## DATA IN THIS EXERCISE
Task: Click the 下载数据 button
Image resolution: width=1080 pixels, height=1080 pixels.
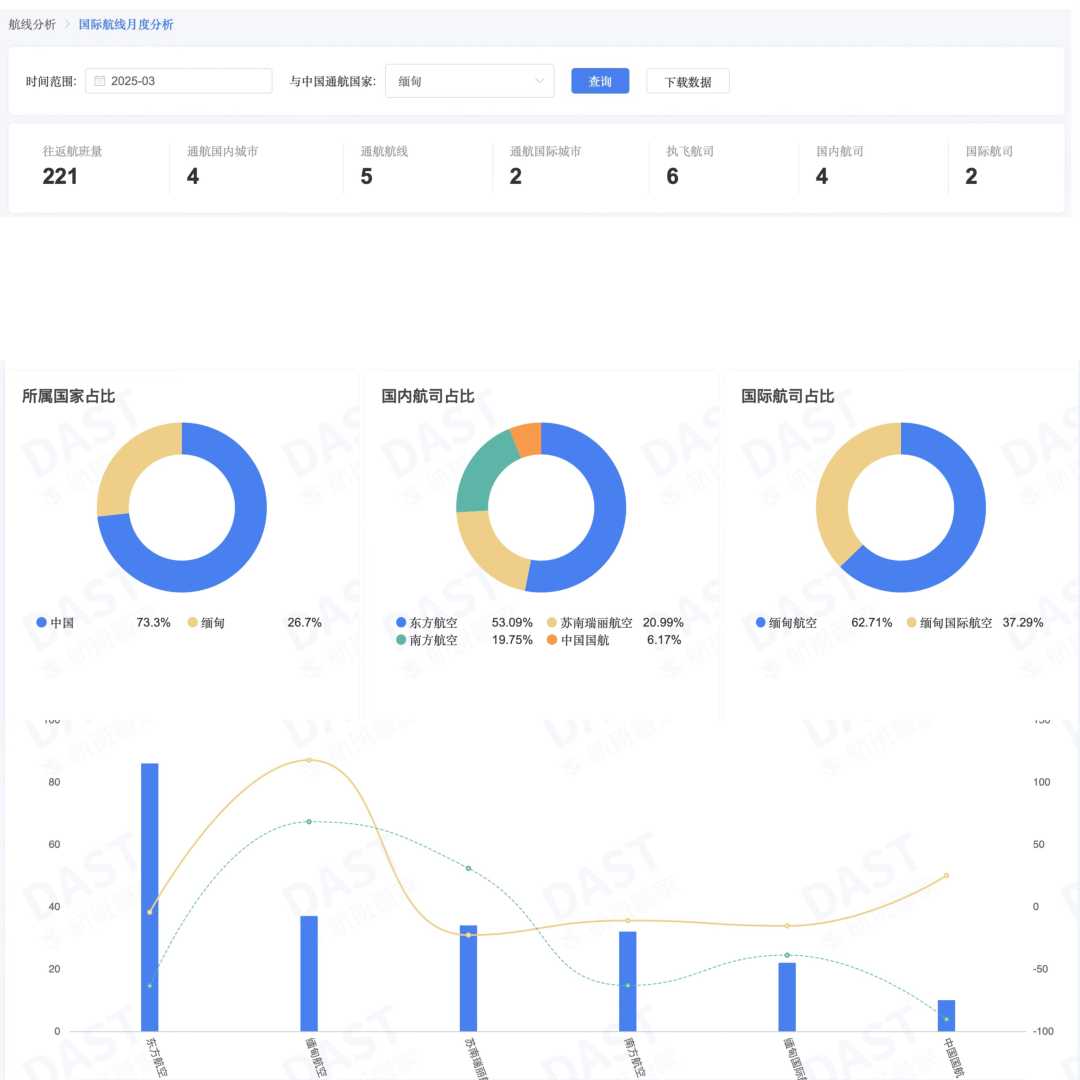Action: [687, 81]
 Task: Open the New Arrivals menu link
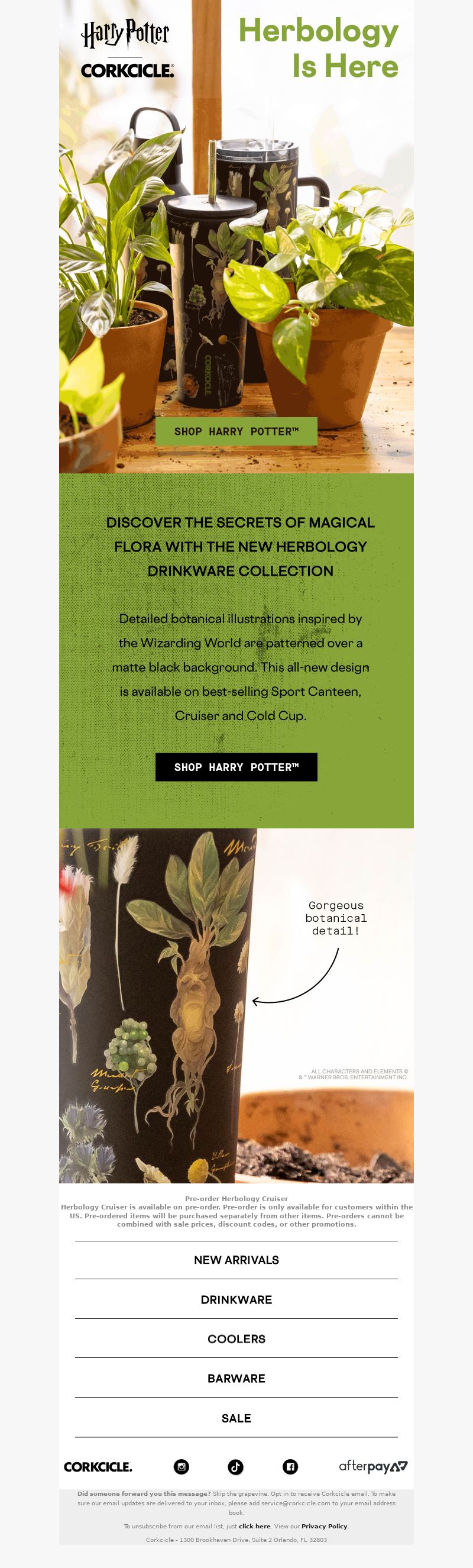coord(237,1260)
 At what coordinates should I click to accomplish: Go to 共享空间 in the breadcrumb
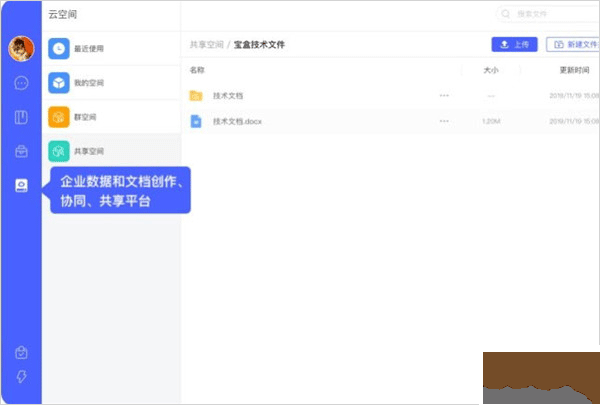point(205,45)
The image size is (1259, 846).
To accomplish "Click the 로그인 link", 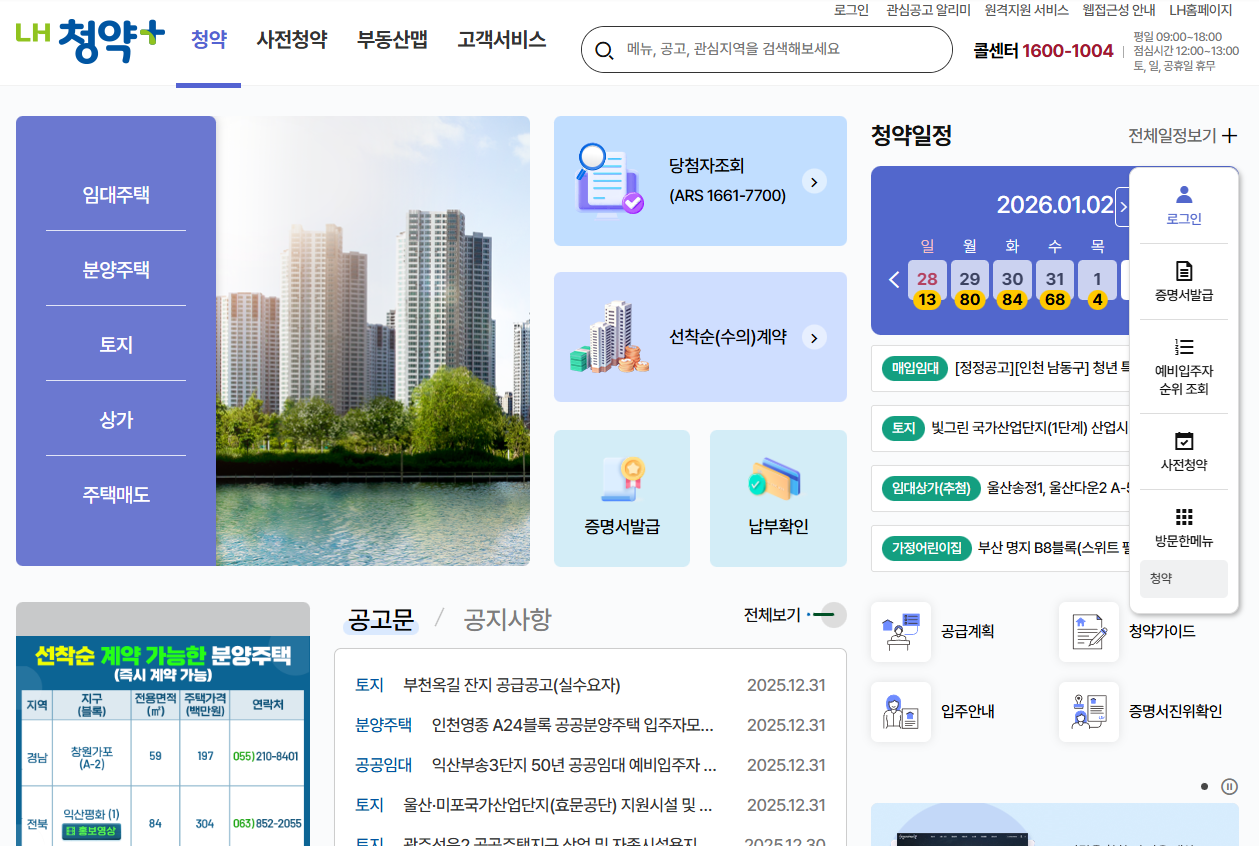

## TASK
Reproduce the full listing verbatim so that only the pictures are missing.

## OUTPUT OF THE EXERCISE
Task: Click the 下载数据 button
Image resolution: width=1080 pixels, height=1080 pixels.
Action: [687, 81]
 Task: Open the New Arrivals menu link
coord(237,1260)
 At what coordinates should I click to accomplish: Go to 共享空间 in the breadcrumb
point(205,45)
The image size is (1259, 846).
To accomplish "Click the 로그인 link", 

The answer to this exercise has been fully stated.